В Ане его очаровывала и покоряла какая-то необычайная свободность и свежесть.
Танцуя, девушка только слегка разрумянивалась; неброским было и её смущение, вовсе не деревенское, но и не на городской манер, которое девицы дворянского круга умели изображать искусственно, перенасыщая его спесью и каким-то затаённо-балагурским вызовом. Прелестным и обвораживающим было её тёплое и аритмичное дыхание, смешанное с едва уловимым тонким запахом некрепких цветочных духов. Её непышная, но изысканная, чуточку рыжеватая причёска, великолепный, в полную силу развившийся торс, черты лица с разбросанными на стороны надбровьями, тёмно-карие вдумчивые зрачки глаз, сердечко пунцовых выпуклых, несомкнутых губ, отдающее шёлковыми блёстками выходное платье, с отменным вкусом подогнанное к фигуре, изящные, оголённые чуть пониже локтей руки, – словом всё, чем она являла себя перед собравшимися, располагало к себе, трогало, увлекало, так что глядя на неё и восхищаясь ею, поэт испытывал некое возвышение и обновление себя, приятно дополнявшееся осознанием причины, почему это происходило и почему он с охотой принимал нараставшее туманящее кружение головы, смутные ощущения блаженной радости или даже восторга…
Медленно уходя в сон, Алекс позволял таким вот образом неспешно размышлять о разном, приближая к себе или отдаляя от себя то, что могло его занимать в данный момент.
День перед этим хотя и выдался по-своему трудным из-за того, что протекал в дороге, но в целом всё складывалось, пожалуй, в пределах обычного, так что, казалось бы, и предстоящее также должно было наступить, не уменьшив накопленной удовлетворённости собой и ровного, тёплого покоя в душе.
А под утро, ещё до рассвета, Мэрту понадобилось отъехать по какому-то срочному вызову, и они простились накоротке, в отсырелой прохладной теменности усадебного двора, перед поскрипывающею фурою с уже впряжёнными в неё лошадьми, не отдавая, как только и мог бы считать Алекс, определённого отчёта в значении происходящей в эту минуту разлуки. Она как реальность даже и не воспринималась; попросту будто бы расходились двое недалеко один от другого на одном и том же месте общего действия, где коли подать голос или махнуть рукой, всё тут же вернётся к прежнему.

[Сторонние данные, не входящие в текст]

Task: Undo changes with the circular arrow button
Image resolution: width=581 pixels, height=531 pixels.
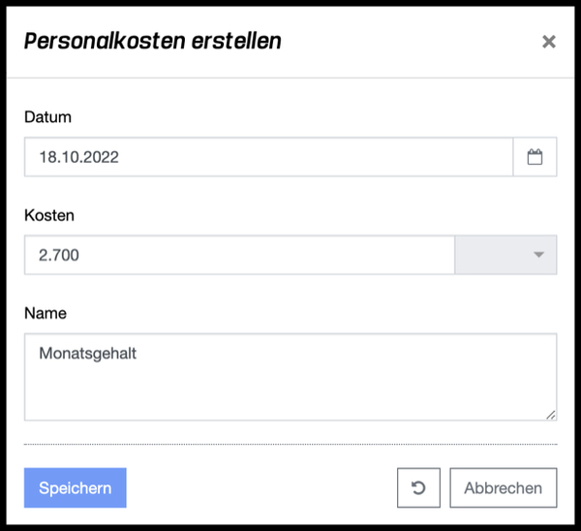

С ними на дворе были матушка Мэрта Екатерина Львовна с ключницей Агрилленой, сторож Каллистрат, державший перед собою единственный на всех тусклый фонарь, конюх Мирон, Мэртов слуга да ещё несколько человек из домашней челяди.
Тут происходило всё то, что всегда бывает при подобных расставаниях: затяжные сумбурные напутствия отъезжающему беречься от хворей, не забывать и наведываться, пожелания и поклоны тем, о ком только могло вспомниться в этот остуженный момент последнего остатка ночи, будто обязательные для женщин беззвучные скупые всхлипывания, поспешные объятия и поцелуи, венчающие обряд прощания.
Провожавшие, оставленные и умолкнувшие, как были так и не двигались, пока упряжка со смятой фигурой не вполне, наверное, проснувшегося и от вечера ещё не протрезвевшего возницы на облучке медленно и неуклюже поворачивала на выезд к воротам и, взяв направо, повдоль ограды и построек, замыкавших в той стороне усадебную территорию, ещё, казалось, дольше положенного давала затем о себе знать гулким затухающим перестуком колёс и конских копыт по мере её удаления, вслед за чем были уже закрыты и ворота, за которыми тут же исчез Каллистрат, и конюх Мирон отошёл куда-то в свой непроглядный угол, разом прекратился и вызванный отъездом лай здешних собак, так что стало вокруг совершенно тихо, и уже резче воспринималось прикрытое теменью состояние отсырелости свежего, насыщенного ночными запахами, неподвижного воздуха.